Project description:Zaire ebolavirus (ZEBOV) is among the deadliest known human pathogens, causing severe hemorrhagic fever with high case fatality rates ranging from 70-90%. The lack of effective vaccines or treatment available for ZEBOV renders this pathogen as a significant global biodefense threat, as evidenced by the current, highly lethal outbreak of a novel ZEBOV variant in western Africa. Existing mouse models of lethal ZEBOV infection do not reproduce hallmark symptoms of Ebola hemorrhagic fever (EHF) including prolonged blood coagulation, acute hepatitis, disseminated intravascular coagulation (DIC), and death from hemorrhagic shock, thus restricting pathogenesis studies to non-human primates (NHP).
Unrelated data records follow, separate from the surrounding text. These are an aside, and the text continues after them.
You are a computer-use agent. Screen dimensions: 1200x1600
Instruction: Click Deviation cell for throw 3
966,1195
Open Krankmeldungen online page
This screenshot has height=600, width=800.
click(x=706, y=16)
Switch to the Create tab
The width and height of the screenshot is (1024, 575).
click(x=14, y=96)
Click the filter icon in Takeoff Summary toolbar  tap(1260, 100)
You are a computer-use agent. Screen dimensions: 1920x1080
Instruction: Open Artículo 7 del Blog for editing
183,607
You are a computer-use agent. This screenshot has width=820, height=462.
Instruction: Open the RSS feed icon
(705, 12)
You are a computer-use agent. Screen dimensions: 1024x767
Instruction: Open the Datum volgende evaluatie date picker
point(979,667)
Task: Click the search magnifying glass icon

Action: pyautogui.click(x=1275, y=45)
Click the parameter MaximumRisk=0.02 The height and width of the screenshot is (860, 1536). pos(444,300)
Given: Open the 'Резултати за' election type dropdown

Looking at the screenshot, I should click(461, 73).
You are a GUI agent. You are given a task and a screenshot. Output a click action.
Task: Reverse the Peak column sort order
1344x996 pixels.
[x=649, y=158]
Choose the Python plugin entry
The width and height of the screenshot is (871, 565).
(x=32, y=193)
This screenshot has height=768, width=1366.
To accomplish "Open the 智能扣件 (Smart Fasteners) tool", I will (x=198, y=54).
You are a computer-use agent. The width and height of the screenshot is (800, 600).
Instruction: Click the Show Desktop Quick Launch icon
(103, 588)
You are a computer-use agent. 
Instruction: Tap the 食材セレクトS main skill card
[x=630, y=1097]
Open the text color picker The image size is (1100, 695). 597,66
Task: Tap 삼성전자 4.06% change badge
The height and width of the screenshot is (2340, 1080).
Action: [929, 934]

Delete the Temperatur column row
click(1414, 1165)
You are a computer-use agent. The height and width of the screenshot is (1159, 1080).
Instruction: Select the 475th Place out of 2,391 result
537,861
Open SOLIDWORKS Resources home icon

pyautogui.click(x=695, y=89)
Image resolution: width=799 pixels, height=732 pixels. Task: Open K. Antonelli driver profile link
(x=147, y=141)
This has prevented rapid evaluation of countermeasures in outbreak scenarios, and impeded a comprehensive understanding of how host responses to infection contribute to severe EHF disease. Here we demonstrate that mice from the Collaborative Cross (CC), a panel of reproducible, recombinant inbred animals that span the genetic breadth of three murine subspecies, are susceptible to a spectrum of disease phenotypes following ZEBOV infection. In contrast to C57Bl6/J mice, which develop lethal disease without symptoms of EHF, CC recombinant inbred intercrossed (CC-RIX) lines develop either complete resistance to lethal disease or severe EHF characterized by prolonged coagulation times and 100% mortality. Disease resistance and survival is not dependent on viral tropism, as both resistant and EHF-susceptible lines show similar inflammation and cytopathic effect in target organs. Transcriptomics reveal potential mechanisms for both induction of severe hemorrhage in EHF mediated by IL-6 and vascular activation, and resistance to lethal infection by induction of lymphocyte differentiation and cellular adhesion. These data demonstrate that host responses specific to unique genetic backgrounds determine susceptibility to hemorrhagic syndrome independent of virus replication. The CC represents a novel mouse model for studying EHF pathogenesis, and we anticipate that it will be applied immediately to developing and evaluating therapeutic countermeasures. Microarrays were performed on liver and spleen samples from mice collected at days 1, 3, and 5 post-infection with mouse adapted Zaire ebolavirus or from time-matched mock-infected animals.